**** TEXTO SELECIONADO ****

Então, quem vai consertar isso? Bem, um pouco de fundamentalismo, pouca governança e o único setor que poderia salvar o mundo são os negócios. E por que isso? Porque os negócios agora fazem parte de todo esforço humano, todos que estão lendo esse post tem algo a ver com negócios. E a grande coisa sobre os negócios é que nós só estamos focados no resultado financeiro. Temos sido o foco dos acionistas em vez do foco das partes interessadas (Ex.: consumidores, colaboradores, comunidade). Estamos focados em marcas em vez de estandes. Estamos focados em vender Watts em vez de energia, também estamos focados em engajamento em vez de casamento. Estamos focados em contratos em vez de convênios, focados na lealdade em vez de amor. E por fim, estamos focados no próximo trimestre em vez do próximo quarto de século.

****

O QUE SE PEDE => Cite, sem mudar nada, o trecho do texto selecionado que começa em "Então, quem vai" e termina em "quarto de século.". As linhas a seguir não têm nenhuma relação com o texto selecionado.

**** LINHAS DE DADOS ****

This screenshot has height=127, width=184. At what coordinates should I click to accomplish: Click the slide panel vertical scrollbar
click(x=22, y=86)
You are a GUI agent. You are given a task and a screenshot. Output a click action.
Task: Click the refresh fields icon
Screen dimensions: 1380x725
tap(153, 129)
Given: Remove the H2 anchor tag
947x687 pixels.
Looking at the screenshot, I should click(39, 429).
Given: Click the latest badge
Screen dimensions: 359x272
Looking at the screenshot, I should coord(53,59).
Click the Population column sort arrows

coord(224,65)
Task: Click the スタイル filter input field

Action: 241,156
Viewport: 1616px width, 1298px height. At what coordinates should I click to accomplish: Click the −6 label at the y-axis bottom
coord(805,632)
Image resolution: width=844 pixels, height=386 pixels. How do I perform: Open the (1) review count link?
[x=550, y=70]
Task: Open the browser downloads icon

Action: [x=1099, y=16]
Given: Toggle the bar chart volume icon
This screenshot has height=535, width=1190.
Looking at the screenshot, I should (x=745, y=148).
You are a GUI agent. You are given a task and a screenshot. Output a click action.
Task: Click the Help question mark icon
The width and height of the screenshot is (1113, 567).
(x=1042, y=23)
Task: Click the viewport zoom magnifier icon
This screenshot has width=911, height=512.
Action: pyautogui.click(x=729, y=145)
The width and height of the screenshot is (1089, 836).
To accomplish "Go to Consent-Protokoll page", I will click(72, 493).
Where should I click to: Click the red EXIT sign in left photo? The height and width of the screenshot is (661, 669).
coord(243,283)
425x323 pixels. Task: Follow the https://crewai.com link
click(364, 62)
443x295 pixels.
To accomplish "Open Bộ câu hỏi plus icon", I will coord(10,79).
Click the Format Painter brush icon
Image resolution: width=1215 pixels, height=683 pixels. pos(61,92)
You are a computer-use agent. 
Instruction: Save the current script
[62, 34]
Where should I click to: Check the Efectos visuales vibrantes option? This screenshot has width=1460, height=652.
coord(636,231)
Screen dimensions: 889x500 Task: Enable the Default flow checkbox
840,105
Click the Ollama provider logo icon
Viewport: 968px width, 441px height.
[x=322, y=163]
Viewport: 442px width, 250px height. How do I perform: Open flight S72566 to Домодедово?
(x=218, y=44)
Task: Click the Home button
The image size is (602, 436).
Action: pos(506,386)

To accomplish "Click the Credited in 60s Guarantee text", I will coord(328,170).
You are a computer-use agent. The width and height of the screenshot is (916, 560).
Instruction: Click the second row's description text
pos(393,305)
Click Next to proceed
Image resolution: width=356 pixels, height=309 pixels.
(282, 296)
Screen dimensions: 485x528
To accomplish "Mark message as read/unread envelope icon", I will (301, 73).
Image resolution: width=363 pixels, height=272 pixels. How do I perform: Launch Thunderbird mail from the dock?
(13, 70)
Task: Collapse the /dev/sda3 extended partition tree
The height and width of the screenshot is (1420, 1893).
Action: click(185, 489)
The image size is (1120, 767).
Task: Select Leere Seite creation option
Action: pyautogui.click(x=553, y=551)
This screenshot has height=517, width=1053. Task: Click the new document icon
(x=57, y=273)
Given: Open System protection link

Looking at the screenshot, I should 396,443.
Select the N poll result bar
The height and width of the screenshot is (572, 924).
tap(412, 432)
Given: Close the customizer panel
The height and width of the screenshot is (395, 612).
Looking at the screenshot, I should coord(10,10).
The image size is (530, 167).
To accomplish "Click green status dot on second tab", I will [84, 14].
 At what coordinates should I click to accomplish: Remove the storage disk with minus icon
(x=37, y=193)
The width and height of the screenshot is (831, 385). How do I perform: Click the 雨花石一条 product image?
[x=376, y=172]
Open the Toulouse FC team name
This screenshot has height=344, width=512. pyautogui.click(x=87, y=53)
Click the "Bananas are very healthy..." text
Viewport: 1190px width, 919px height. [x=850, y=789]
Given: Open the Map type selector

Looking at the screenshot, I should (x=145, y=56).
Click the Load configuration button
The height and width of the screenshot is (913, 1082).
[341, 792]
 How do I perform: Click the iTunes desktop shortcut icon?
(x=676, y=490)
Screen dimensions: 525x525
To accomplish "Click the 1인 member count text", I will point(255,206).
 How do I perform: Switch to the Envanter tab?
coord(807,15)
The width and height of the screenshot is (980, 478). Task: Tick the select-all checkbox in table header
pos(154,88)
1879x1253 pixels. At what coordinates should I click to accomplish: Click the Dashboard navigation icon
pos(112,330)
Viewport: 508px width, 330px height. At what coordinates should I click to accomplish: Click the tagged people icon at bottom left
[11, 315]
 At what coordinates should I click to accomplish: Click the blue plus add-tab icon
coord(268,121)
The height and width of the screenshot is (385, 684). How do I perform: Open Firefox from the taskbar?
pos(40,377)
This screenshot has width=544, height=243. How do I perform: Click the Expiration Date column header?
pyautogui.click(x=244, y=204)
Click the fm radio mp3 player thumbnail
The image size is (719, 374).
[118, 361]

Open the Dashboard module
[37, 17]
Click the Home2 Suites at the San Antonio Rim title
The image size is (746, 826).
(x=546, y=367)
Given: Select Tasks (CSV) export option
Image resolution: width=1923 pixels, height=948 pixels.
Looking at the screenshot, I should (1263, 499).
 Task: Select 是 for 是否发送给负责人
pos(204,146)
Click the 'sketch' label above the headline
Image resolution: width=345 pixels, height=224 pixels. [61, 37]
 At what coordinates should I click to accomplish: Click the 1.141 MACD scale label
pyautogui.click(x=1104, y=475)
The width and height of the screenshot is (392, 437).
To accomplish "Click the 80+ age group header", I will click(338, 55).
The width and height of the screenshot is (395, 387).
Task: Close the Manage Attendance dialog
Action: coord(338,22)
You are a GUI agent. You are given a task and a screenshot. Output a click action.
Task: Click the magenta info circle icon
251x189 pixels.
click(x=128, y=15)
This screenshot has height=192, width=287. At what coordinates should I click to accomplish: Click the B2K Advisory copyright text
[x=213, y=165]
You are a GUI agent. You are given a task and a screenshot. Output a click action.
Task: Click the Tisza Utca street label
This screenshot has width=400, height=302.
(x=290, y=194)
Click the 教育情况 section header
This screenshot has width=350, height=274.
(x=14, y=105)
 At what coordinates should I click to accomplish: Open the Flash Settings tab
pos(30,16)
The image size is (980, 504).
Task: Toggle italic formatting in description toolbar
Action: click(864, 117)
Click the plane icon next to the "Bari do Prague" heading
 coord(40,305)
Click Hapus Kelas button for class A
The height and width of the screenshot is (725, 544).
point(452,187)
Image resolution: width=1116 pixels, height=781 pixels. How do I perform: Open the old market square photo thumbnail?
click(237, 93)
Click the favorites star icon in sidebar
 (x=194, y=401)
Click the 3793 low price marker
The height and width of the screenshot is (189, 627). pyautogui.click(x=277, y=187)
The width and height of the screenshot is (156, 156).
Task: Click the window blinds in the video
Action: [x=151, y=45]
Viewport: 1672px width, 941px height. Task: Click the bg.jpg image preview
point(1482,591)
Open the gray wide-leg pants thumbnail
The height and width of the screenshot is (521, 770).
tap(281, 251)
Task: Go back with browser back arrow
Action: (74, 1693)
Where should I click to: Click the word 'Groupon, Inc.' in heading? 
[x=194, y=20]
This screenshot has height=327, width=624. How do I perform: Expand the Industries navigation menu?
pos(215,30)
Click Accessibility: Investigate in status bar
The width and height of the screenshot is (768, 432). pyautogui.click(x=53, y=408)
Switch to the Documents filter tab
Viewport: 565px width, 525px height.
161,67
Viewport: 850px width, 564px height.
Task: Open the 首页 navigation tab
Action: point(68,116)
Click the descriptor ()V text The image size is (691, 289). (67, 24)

****

RESPOSTA DA TAREFA =>
Então, quem vai consertar isso? Bem, um pouco de fundamentalismo, pouca governança e o único setor que poderia salvar o mundo são os negócios. E por que isso? Porque os negócios agora fazem parte de todo esforço humano, todos que estão lendo esse post tem algo a ver com negócios. E a grande coisa sobre os negócios é que nós só estamos focados no resultado financeiro. Temos sido o foco dos acionistas em vez do foco das partes interessadas (Ex.: consumidores, colaboradores, comunidade). Estamos focados em marcas em vez de estandes. Estamos focados em vender Watts em vez de energia, também estamos focados em engajamento em vez de casamento. Estamos focados em contratos em vez de convênios, focados na lealdade em vez de amor. E por fim, estamos focados no próximo trimestre em vez do próximo quarto de século.